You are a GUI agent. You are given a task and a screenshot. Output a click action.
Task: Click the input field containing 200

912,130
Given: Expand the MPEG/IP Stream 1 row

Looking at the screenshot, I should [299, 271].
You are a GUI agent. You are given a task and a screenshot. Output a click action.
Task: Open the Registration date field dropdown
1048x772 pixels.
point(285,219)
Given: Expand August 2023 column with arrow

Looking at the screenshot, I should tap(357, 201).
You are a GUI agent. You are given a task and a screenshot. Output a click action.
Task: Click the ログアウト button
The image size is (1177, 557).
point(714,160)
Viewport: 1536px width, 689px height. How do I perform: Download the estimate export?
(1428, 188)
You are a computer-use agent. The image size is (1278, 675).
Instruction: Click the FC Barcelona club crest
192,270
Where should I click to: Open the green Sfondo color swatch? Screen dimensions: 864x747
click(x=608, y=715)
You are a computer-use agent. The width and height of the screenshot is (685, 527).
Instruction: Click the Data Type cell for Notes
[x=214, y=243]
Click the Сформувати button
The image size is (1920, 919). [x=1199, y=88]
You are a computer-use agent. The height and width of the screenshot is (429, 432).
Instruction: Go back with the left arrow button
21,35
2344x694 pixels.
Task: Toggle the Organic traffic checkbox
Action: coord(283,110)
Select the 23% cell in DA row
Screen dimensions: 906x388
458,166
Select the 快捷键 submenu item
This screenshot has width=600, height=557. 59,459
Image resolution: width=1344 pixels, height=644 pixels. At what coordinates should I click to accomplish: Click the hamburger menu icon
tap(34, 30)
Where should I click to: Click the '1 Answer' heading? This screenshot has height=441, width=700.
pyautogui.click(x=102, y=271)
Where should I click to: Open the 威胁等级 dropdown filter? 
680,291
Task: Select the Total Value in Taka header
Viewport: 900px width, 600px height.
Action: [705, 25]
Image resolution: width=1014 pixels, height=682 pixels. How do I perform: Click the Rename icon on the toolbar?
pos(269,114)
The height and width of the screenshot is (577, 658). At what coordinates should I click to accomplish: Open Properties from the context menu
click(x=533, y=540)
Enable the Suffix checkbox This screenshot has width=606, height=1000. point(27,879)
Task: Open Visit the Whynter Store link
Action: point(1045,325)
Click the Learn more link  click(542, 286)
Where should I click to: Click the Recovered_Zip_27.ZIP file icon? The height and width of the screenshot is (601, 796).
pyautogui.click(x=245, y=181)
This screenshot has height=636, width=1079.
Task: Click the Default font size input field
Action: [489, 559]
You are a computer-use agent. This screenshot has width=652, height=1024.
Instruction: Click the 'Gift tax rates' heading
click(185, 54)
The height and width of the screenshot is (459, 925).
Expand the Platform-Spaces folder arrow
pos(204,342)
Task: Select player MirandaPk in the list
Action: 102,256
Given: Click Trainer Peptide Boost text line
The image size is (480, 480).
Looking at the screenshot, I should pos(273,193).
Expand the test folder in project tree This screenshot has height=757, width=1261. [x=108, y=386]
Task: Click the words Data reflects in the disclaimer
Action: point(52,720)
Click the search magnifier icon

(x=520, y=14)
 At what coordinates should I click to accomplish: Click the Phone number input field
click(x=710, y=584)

#### What the task requires
What lines in the entries above include the string "agent"? Return each one.

#### Answer space
You are a GUI agent. You are given a task and a screenshot. Output a click action.
You are a GUI agent. You are given a task and a screenshot. Output a click action.
You are a GUI agent. You are given a task and a screenshot. Output a click action.
You are a computer-use agent. The image size is (1278, 675).
You are a computer-use agent. The width and height of the screenshot is (685, 527).
You are a computer-use agent. The height and width of the screenshot is (429, 432).
You are a computer-use agent. This screenshot has width=652, height=1024.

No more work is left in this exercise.